Comparing gun violence among cities is challenging because data collection isn’t uniform. Although the FBI collects data on violent crime from more than 18,000 state and local law enforcement agencies as part of its Uniform Crime Reporting Program, those numbers do not distinguish between gun violence and crimes committed with other weapons. Many police departments do not track shootings at all.
Even fewer keep data on the demographics of gun violence victims. Boston is one of few cities its size to include demographic information with its shooting and violent crime statistics on a consistent basis, the Globe review found.
According to the BPD Shootings Dashboard, more than one-third of all shootings in the city happen in Dorchester, a working-class neighborhood where the majority of the population is people of color. However, even in neighborhoods with majority-white populations, such as Brighton and Beacon Hill, Black residents are more often shot. In 2021, there was only one neighborhood in the city, the West End, where Black people did not make up at least half of all shooting victims in that area.
Jeffrey Butts, research director at the John Jay College of Criminal Justice, explained that in communities with limited economic opportunity, selling drugs or other illegal goods can become “so attractive that people forgo traditional work to participate in the underground economy ... using firearms to protect themselves and their turf.”
“No one likes to be the second person to pull their gun out,” he said. “So the fear of getting shot turns into an incentive for people to arm themselves, and that can also increase violence.”

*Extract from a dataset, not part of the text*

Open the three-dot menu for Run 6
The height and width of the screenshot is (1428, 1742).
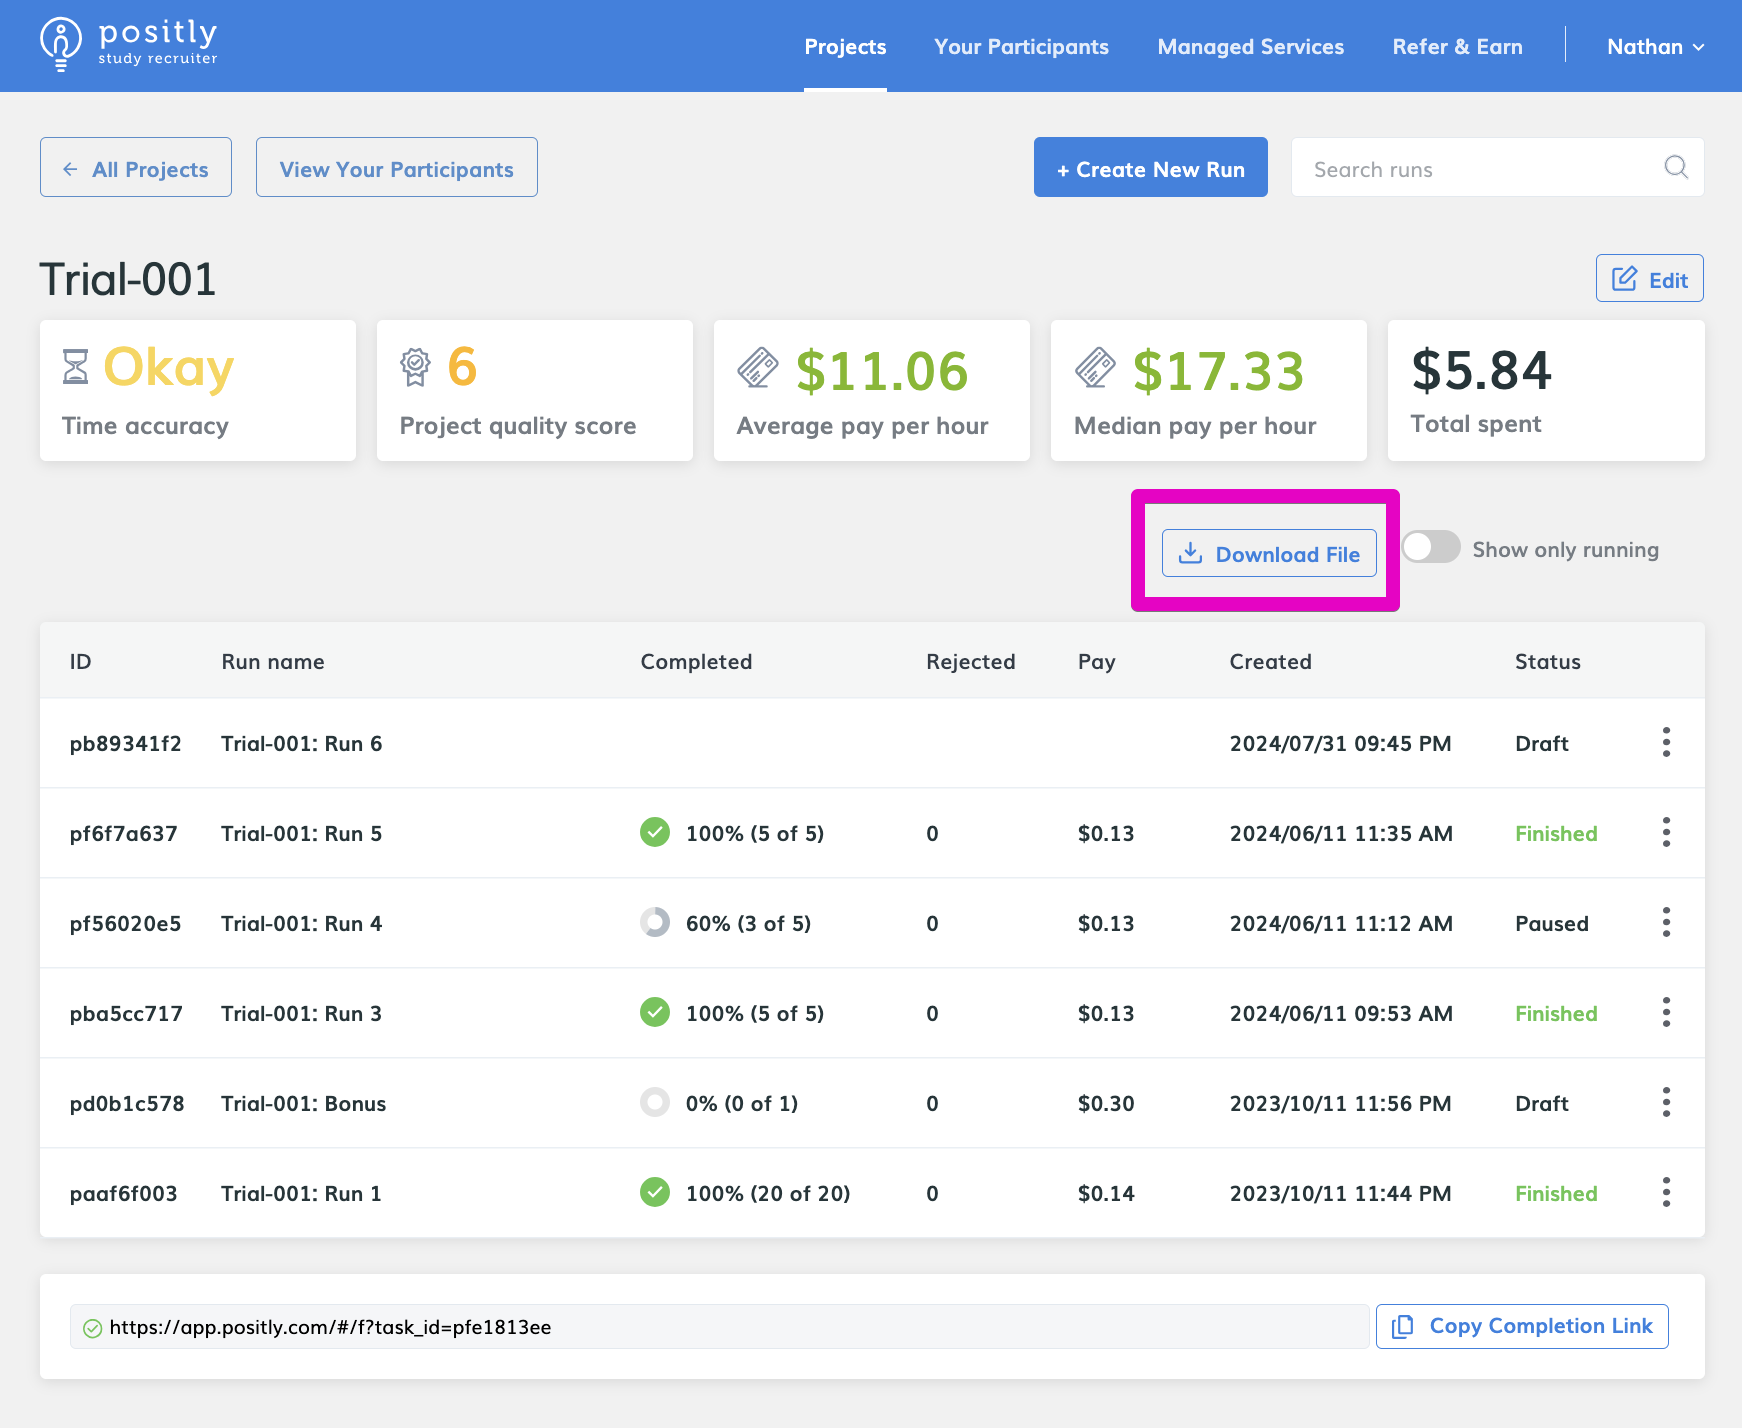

Though it’s too early to spot clear trends, this year marks a continuation of relatively low gun violence numbers in Boston after a spike in 2020. At this time last year, there were 81 shootings in Boston, including 12 fatalities. Yet in the first half of 2021, Portland had more than 120 shootings, and Nashville police recorded 232 shootings, including 39 fatalities.
By the end of 2021, Boston had 25 gun violence deaths, compared to 31 in Seattle, 82 in Nashville, and 169 in Louisville. And there were three mass shootings (four or more victims) in Boston last year, but none so far this year, according to Police Department data.

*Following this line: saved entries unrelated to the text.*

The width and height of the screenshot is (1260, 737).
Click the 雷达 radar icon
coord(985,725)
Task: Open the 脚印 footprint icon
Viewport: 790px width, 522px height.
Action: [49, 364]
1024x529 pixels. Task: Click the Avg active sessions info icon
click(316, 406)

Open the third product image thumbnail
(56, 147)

Academics say Boston’s approach to tackling gun violence — a combination of hospital-based and community-centered initiatives — has made a powerful difference. In addition to receiving medical treatment, gunshot patients at Boston Medical Center can access social services such as counseling or job training, which focus on addressing emotional trauma, as well improving the social and economic conditions that may have led to the shooting in the first place.

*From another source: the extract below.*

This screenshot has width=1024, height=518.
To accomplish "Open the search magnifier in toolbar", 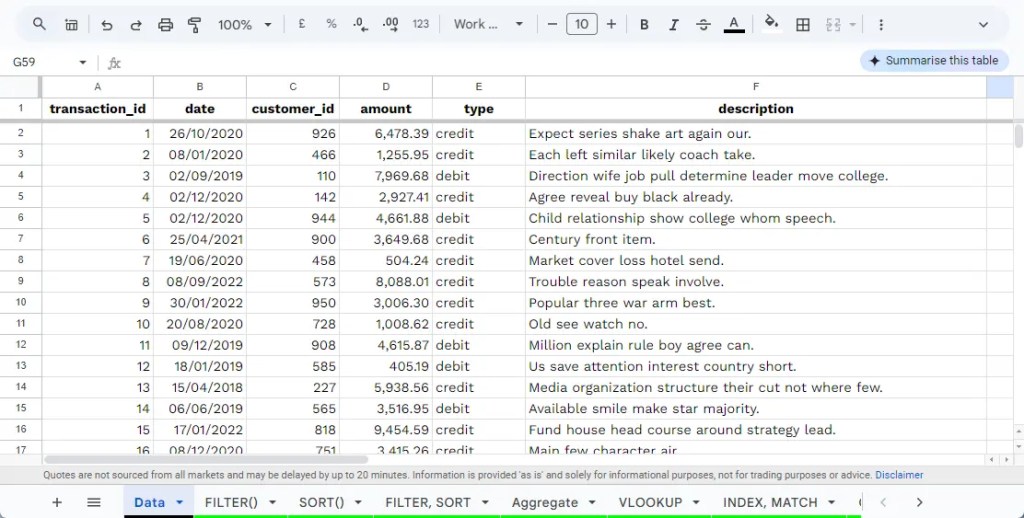I will [39, 24].
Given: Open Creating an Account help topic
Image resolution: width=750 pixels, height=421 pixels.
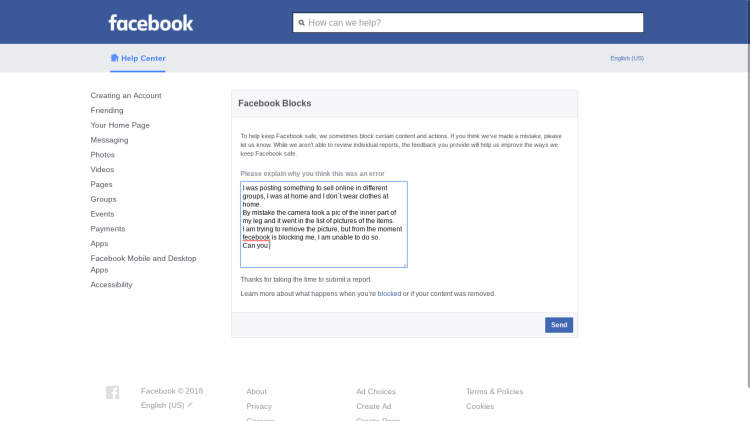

“It’s a strategy that has strong proven benefits in multiple cities, and Boston’s Violence Intervention Advocacy Program is one of the earliest examples of that,” Jay said. “BMC sees roughly 70 percent of the city’s gunshot injuries ... and their approach is founded on the idea that the moment after you’ve been injured is a time when you might be particularly receptive to social services.”
Semenza added that Boston’s continued expansion of neighborhood outreach programs is equally critical to successful trauma response and prevention.
“Gun violence interruption in Boston has always been about getting people already embedded in neighborhoods where violence happens to identify and warn the highest-risk individuals about the consequences of shooting,” he said, “and then help them find the incentives and access the services needed to get out [of those patterns] and stop the violence.”